One of the scariest notions about America’s sluggish labor market recovery is that it doesn’t represent an aberration, but rather a new reality in which good jobs are few and far between, particularly for those with limited skills. It is certainly possible that the future will be brighter than we think, and that we will soon enter a new economic Golden Age in which people with low education levels will flourish as employers clamor for their services at ever-higher wages. But if this happy outcome does not come to pass, as the current evidence suggests, the United States and other market democracies will have to come up with a Plan B.
A number of interrelated developments, from automation to organizational innovation to off-shoring, appear to have reduced the willingness of employers to pay middle-income wages to less-skilled workers. That is, the problem is not that there is no wage at which employers will take on less-skilled workers. If this were the case, agriculture and hospitality companies wouldn’t be pressing lawmakers for an immigration overhaul that would allow for a large influx of less-skilled workers from abroad.
Rather, the problem we face is that employers are only willing to employ less-skilled workers at very low wages, including wages that the voting public considers unacceptably low. Public support for raising the federal minimum wage, now at $7.25, is overwhelming. A Gallup survey released on Monday finds that 76 percent of voters favor a $9 per hour minimum wage, and one assumes that support for an even higher minimum wage would be almost as robust.
Many will argue that an increase in the minimum wage to $9 will not have a dramatic effect on the number of low-wage employees or on hours worked, and that may well be true. Yet it is possible that job growth might decline in the wake of minimum wage increases, as new research by Jonathan Meer and Jeremy West of Texas A&M University suggests. Nicole M. Coomer of RTI International and Walter J. Wessels of North Carolina State University, meanwhile, have explored the possibility that while increases in the minimum wage don’t appear to have a significant impact on total employment levels, they might cause workers to shift from jobs subject to the minimum wage to those that are not subject to the minimum wage. For example, the minimum wage for tipped employees, like restaurant servers, is lower than the standard minimum wage.
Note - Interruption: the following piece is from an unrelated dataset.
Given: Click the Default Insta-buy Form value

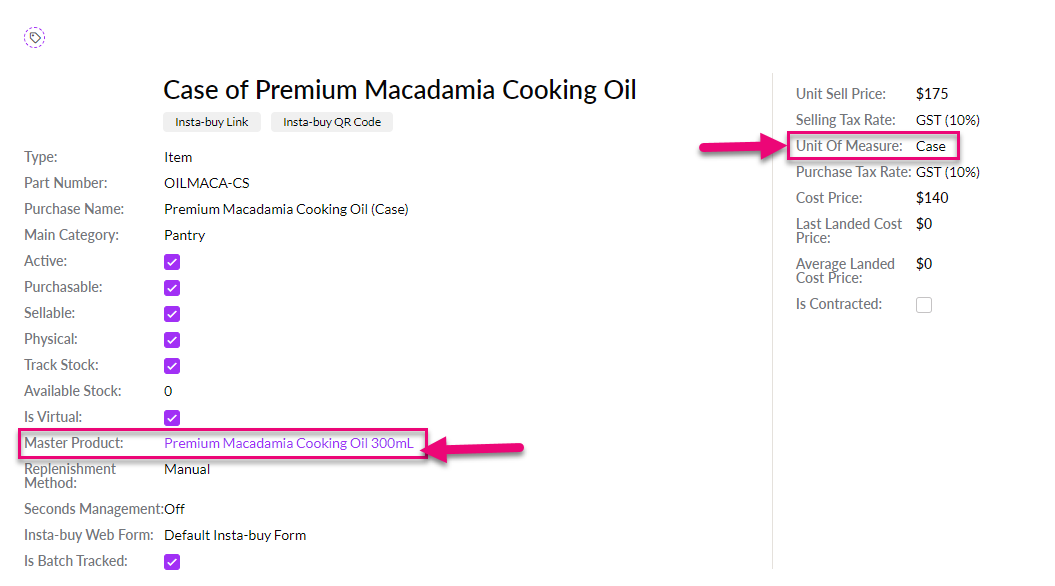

Regardless, the minimum wage debate won’t get resolved any time soon.
What we do know, however, is that in market democracies with high effective minimum wages, whether established by statute or centralized collective bargaining, the lowest-wage employees tend to be more productive than their lowest-wage counterparts in the United States. This implies that as minimum wages increase, employers might become more inclined to substitute capital for labor and that they will be somewhat more reluctant to hold on to employees who can’t handle a steep learning curve. Earlier this year, Sarah O’Connor of the Financial Times wrote a brilliant account of Amazon UK’s Rugeley fulfillment center, where many employees are drawn from the ranks of the region’s long-term unemployed. Workers who can handle the intense workload are made full-time Amazon UK employees. Those who can’t are let go, and quickly. What O’Connor doesn’t explore is the very real possibility that Amazon UK’s personnel policies flow from Britain’s hourly minimum wage, which at 6.19 pounds ($9.84) is substantially higher than the U.S. minimum wage. The UK wage essentially mandates a reasonably high level of productivity that young workers, workers with limited English language proficiency, or workers taking on their first jobs a long spell of unemployment might struggle to reach.